The outcome of patients operated for disc herniation has been reported to be superior to that of conservatively treated patients (Nykvist et al. 1989, Atlas et al. 1996), but for mild symptoms the benefits of surgical and conservative treatments are similar (Atlas et al. 1996). Only one RCT compared standard discectomy with conservative therapy (Weber 1983). At the 1-year follow-up there were significantly more patients with good or fair results in the surgery group (90% vs. 61% in non-surgery group), but at the 4- and 10-year follow-ups the results were similar in both groups. During the first year, 26% of the nonsurgery group demanded discectomy because of unrelieved sciatic pain (Weber 1983).

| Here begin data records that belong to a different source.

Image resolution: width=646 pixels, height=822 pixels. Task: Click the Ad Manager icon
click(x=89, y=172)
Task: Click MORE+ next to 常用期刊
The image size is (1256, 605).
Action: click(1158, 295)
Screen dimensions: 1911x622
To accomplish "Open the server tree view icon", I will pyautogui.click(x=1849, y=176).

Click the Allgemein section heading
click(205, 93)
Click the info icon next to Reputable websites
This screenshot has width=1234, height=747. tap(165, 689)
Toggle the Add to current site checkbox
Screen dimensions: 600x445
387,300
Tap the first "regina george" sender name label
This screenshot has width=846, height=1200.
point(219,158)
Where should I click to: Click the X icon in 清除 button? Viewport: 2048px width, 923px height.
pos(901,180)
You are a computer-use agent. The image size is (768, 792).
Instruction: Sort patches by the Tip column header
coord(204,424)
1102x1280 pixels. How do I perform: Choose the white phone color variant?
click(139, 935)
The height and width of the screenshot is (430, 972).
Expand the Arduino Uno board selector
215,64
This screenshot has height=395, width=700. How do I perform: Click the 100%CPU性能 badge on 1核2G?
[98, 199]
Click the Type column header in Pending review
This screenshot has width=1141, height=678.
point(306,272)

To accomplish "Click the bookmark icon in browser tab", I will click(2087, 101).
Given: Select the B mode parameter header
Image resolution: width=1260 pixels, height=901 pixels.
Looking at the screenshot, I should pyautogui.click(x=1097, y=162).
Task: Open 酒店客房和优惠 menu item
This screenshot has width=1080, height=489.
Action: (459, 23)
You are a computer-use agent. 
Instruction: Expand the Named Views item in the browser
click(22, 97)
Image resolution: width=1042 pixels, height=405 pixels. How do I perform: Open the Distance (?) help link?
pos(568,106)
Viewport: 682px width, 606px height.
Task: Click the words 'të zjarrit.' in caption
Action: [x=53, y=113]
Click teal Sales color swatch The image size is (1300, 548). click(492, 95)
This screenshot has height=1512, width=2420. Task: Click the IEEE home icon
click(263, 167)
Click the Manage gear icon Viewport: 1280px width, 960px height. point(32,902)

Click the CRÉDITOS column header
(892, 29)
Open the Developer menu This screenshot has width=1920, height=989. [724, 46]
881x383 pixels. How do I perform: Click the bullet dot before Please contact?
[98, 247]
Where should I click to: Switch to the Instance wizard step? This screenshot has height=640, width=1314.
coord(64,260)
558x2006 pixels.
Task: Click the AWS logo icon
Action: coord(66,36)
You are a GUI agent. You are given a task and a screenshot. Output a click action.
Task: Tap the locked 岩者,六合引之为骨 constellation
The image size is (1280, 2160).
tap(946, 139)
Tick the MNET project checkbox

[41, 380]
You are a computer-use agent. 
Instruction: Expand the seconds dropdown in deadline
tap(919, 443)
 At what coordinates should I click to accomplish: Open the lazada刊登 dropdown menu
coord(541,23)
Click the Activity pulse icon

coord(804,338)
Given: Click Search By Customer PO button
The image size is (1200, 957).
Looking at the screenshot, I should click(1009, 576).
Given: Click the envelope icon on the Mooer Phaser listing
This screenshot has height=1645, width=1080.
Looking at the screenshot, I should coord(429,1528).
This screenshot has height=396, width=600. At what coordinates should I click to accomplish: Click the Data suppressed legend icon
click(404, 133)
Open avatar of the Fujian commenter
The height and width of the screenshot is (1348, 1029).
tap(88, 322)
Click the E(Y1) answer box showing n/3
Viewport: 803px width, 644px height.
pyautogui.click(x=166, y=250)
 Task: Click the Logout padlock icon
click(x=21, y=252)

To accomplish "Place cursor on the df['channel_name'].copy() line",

It has been estimated that 5 to 20 % of patients with symptomatic HNP require surgery (Heliövaara et al. 1987, Deyo et al. 1990, Frymoyer 1992), but even higher figures have been obtained (Balague et al. 1999). According to the Mini-Finland survey, 32 % of sciatic patients had been in hospital and 21% operated on for a low-back condition (Heliövaara et al. 1989). In 1995, the overall rate of lumbar disc surgery in Finland was nearly 78 per 100 000 (Keskimäki et al. 2000). The clinician should consider referral to a specialist for disc herniation surgery when all of the following conditions are met: 1) sciatica is both severe and disabling, 2) symptoms of sciatica persist without improvement or with progression, and 3) there is clinical evidence of nerve root compromise (Agency for Health Care Policy and Research (AHCPR) 1994).